What’s black, yellow and about two-feet long? Oh, just an RC Hummer that Rep. Ed Trimmer, D-Winfield, purchased for about $123. Trimmer says the small toy is part of his campaign’s promotional efforts during parades. What’s more interesting, though, is this isn’t the first remote-controlled vehicle Trimmer has picked up with campaign cash. The first, he said, was stored in his basement while not being used for campaign activities and was ruined by some recent flooding.
“If you care to verify its use for campaign purposes, ask anyone who saw us at the Winfield Round-up or the Wellington Wheat Festival Parade,” Trimmer said.

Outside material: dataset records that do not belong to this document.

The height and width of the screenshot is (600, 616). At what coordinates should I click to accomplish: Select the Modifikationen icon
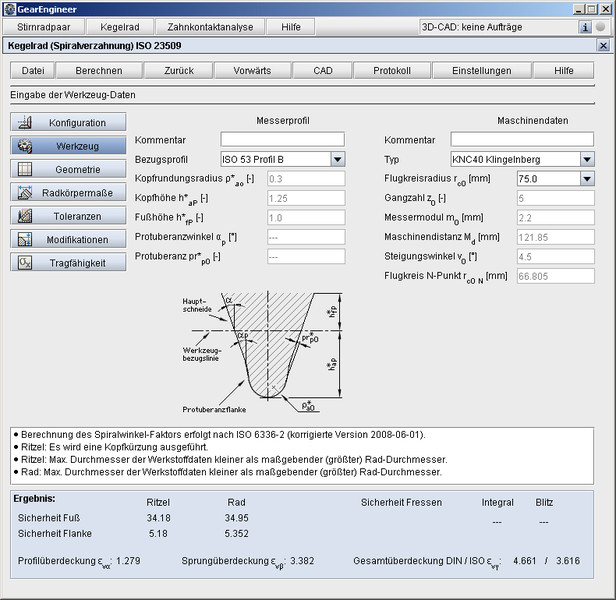[25, 239]
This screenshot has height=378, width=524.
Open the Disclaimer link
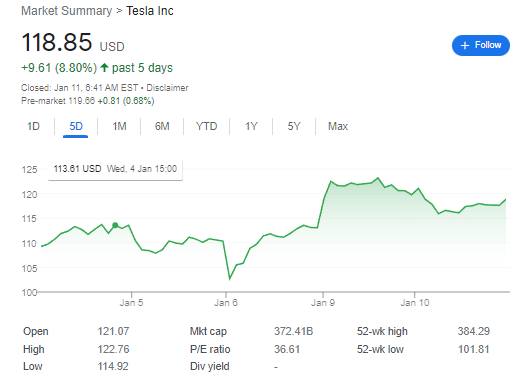(167, 88)
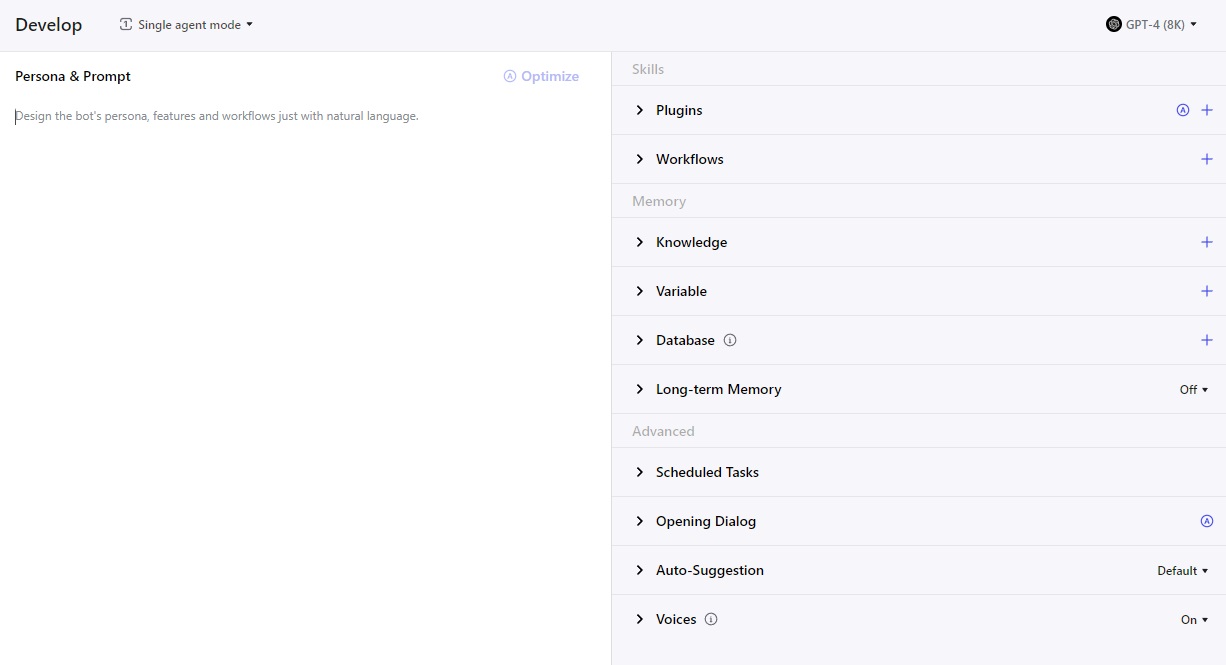The height and width of the screenshot is (665, 1226).
Task: Click the auto-add icon in Plugins row
Action: [1182, 110]
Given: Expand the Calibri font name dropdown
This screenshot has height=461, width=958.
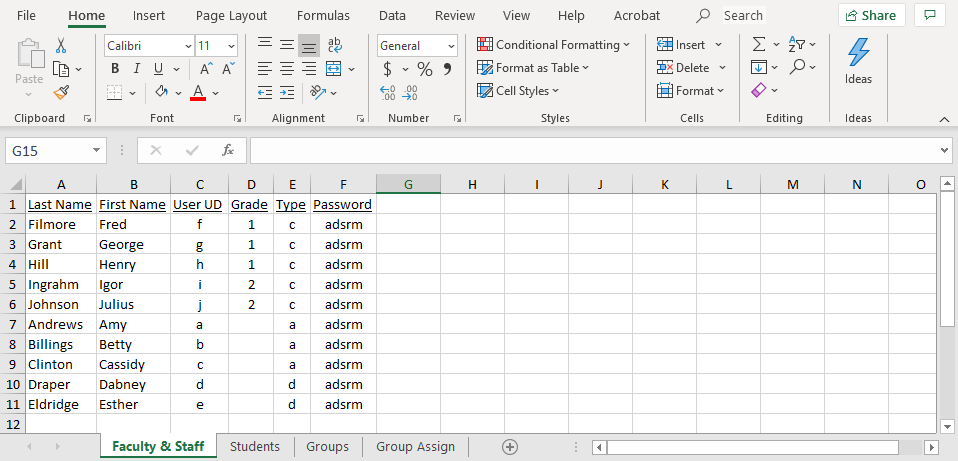Looking at the screenshot, I should click(x=188, y=46).
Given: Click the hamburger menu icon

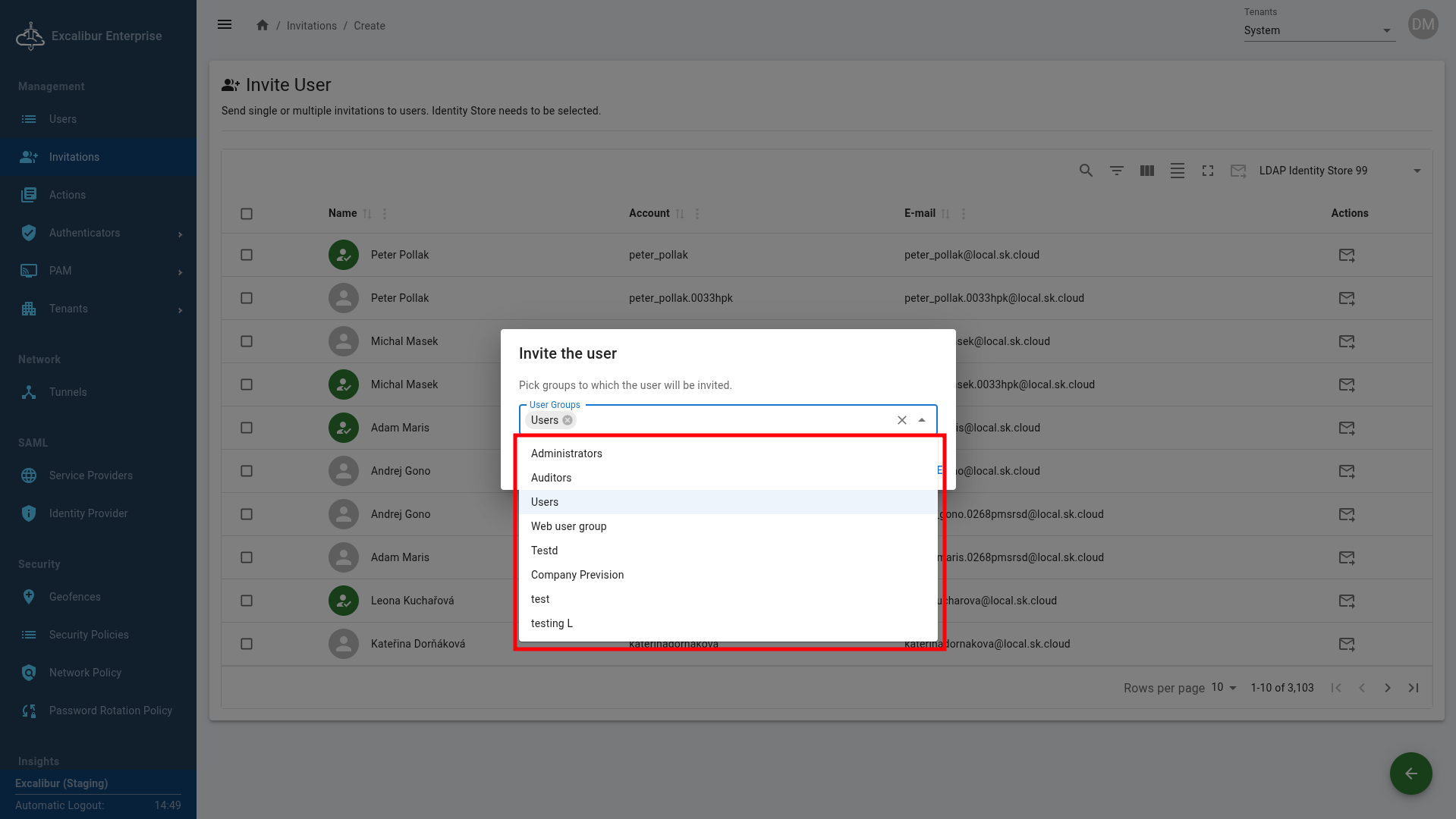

Ask any politician or public relations wonk and they’ll tell you one of the major advantages of social media is you get some serious bang for your buck — or lack thereof, usually. The beauty of Facebook is that anyone can set up a page for practically nothing. But Rep. Marc Rhoades, R-Newton, took things to the next level by paying Tate Social $500 to set up his political Facebook page.
So what gives? Rhoades told Kansas Watchdog he needed to be able to accept donations through his official political presence on the global social media giant, and wasn’t able to set that up on his own.
These days a prospective politician would be a fool to try and compete without gaining some kind of electronic foothold. Whether it’s through the Internet or using data-driven techniques to guide a campaign, running for public office demands some kind of computing device.
But is a high-end iPad what it takes to get the job done? For Rep. Brett Hildabrand, that answer is apparently “yes.” Hildabrand, R-Shawnee, reported spending $881 on an Apple iPad for campaign purposes. He didn’t return calls for comment from Kansas Watchdog regarding how the tablet will be used once campaign season is over.
5. Candy, and lots of it
While Sunflower State political junkies have had their heads buried in election year news for months now, the average Kansan’s biggest exposure to campaign efforts of their local candidates usually comes during community parades. That means big smiles, countless handshakes and enough sugary treats to choke an elephant. In all, Kansas legislative candidates combined to spend more than $3,000 on just parade candy. After all, what better way to snag the vote of a fence-sitting parent than by way of sweet treats for the kids?